### GOAL OF THE EXERCISE:
Would you please transcribe, exactly as written, the lines of the entries below starting at the one that holds "Image resolution: width=1512" and ending at the one that holds "Open the Send button arrow dropdown", both included?

### THE DATA:
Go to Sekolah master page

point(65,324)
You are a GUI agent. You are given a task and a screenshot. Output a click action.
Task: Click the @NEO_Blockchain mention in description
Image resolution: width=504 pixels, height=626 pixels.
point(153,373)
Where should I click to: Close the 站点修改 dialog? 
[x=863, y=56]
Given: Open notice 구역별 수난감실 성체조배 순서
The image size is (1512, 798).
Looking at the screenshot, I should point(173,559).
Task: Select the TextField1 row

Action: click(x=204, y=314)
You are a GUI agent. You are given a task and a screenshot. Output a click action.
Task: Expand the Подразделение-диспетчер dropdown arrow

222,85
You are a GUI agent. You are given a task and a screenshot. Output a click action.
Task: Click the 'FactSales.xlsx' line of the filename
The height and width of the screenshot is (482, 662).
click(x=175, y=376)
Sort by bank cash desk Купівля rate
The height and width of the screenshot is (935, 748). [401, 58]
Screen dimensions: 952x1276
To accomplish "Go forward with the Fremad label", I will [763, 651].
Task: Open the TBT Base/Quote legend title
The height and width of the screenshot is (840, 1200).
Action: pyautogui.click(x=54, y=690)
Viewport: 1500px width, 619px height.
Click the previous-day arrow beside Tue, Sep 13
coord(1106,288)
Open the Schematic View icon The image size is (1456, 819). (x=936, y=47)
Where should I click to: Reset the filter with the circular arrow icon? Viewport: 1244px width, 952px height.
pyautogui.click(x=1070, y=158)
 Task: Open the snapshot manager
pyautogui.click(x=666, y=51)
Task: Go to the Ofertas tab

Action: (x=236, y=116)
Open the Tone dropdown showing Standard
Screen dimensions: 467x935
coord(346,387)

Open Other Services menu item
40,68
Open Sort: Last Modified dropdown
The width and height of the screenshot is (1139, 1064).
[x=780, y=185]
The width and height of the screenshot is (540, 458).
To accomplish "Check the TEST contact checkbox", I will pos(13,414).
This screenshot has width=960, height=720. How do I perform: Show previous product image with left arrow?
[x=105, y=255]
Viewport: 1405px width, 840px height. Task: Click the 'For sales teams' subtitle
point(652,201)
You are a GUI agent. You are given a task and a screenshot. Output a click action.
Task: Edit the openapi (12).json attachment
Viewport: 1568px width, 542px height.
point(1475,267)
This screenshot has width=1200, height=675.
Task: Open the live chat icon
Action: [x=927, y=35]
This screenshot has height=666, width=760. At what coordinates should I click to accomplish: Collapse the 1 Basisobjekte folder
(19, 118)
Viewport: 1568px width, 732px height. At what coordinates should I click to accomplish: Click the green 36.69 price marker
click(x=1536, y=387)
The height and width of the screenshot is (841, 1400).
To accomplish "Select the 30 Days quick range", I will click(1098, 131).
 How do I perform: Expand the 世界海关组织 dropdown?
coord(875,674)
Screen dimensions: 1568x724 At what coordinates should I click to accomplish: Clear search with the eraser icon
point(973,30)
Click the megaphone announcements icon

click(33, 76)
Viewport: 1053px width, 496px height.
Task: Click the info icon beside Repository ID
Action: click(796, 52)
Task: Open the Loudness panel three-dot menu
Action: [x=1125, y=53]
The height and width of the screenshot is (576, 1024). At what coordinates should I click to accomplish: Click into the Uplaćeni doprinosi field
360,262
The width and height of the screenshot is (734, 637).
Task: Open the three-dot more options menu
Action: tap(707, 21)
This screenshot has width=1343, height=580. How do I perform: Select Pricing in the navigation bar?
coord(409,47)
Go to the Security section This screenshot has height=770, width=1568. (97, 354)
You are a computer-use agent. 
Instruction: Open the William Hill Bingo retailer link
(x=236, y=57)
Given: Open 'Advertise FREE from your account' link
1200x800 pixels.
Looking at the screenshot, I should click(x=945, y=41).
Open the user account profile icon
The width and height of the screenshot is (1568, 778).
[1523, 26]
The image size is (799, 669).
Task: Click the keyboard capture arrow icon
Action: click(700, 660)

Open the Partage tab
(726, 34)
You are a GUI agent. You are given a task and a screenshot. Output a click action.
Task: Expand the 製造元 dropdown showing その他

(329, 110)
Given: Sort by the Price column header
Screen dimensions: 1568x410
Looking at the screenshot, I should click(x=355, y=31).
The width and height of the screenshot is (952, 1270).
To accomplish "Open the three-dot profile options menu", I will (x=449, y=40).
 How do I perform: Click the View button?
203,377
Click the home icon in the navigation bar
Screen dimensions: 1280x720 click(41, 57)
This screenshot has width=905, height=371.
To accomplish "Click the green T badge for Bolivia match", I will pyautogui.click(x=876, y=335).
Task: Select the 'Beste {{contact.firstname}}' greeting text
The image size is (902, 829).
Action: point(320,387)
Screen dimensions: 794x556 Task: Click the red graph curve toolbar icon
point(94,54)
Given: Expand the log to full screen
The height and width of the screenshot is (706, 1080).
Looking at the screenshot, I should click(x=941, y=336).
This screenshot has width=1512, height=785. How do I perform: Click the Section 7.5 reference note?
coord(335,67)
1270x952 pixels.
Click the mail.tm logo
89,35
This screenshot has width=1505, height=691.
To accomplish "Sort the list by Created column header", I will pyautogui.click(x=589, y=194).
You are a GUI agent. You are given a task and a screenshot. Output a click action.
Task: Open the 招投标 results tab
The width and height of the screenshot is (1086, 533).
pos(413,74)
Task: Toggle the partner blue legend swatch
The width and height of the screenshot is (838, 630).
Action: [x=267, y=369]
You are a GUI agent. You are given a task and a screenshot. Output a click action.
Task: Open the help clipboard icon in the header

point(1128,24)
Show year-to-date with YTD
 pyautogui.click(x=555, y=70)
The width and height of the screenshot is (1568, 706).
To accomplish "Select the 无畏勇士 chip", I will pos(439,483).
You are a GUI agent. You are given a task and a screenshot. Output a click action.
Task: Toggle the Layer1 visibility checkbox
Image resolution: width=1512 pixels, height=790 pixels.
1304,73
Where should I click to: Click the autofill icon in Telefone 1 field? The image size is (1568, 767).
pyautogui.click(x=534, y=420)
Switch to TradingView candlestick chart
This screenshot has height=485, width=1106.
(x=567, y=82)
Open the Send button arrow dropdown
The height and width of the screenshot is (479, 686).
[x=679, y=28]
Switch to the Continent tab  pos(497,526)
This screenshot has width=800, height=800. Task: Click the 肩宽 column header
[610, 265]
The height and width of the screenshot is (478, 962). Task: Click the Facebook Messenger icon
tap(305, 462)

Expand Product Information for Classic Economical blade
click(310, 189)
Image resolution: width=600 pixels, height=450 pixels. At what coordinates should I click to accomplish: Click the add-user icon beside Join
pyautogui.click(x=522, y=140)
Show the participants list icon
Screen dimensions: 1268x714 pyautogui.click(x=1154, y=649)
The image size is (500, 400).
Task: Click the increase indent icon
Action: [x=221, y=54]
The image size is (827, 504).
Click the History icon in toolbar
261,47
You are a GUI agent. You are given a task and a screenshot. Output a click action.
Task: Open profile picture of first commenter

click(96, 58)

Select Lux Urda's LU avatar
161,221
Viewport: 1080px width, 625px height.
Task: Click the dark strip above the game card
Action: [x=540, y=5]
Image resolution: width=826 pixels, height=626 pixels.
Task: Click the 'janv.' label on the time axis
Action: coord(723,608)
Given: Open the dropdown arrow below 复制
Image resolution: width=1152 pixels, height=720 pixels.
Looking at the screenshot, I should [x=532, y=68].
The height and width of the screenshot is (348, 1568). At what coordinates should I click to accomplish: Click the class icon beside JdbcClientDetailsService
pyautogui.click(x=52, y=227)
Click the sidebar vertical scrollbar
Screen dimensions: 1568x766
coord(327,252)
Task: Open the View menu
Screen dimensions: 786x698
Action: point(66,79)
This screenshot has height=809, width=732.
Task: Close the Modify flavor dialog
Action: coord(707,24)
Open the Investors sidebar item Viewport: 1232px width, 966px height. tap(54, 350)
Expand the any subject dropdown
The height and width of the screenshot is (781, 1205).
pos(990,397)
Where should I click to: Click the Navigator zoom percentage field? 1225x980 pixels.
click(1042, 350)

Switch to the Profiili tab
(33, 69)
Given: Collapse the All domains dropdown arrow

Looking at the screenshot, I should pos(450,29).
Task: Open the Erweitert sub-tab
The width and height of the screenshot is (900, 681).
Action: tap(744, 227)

### ANSWER TO THE PROBLEM:
Image resolution: width=1512 pixels, height=790 pixels.
1304,73
Where should I click to: Click the autofill icon in Telefone 1 field? The image size is (1568, 767).
pyautogui.click(x=534, y=420)
Switch to TradingView candlestick chart
This screenshot has height=485, width=1106.
(x=567, y=82)
Open the Send button arrow dropdown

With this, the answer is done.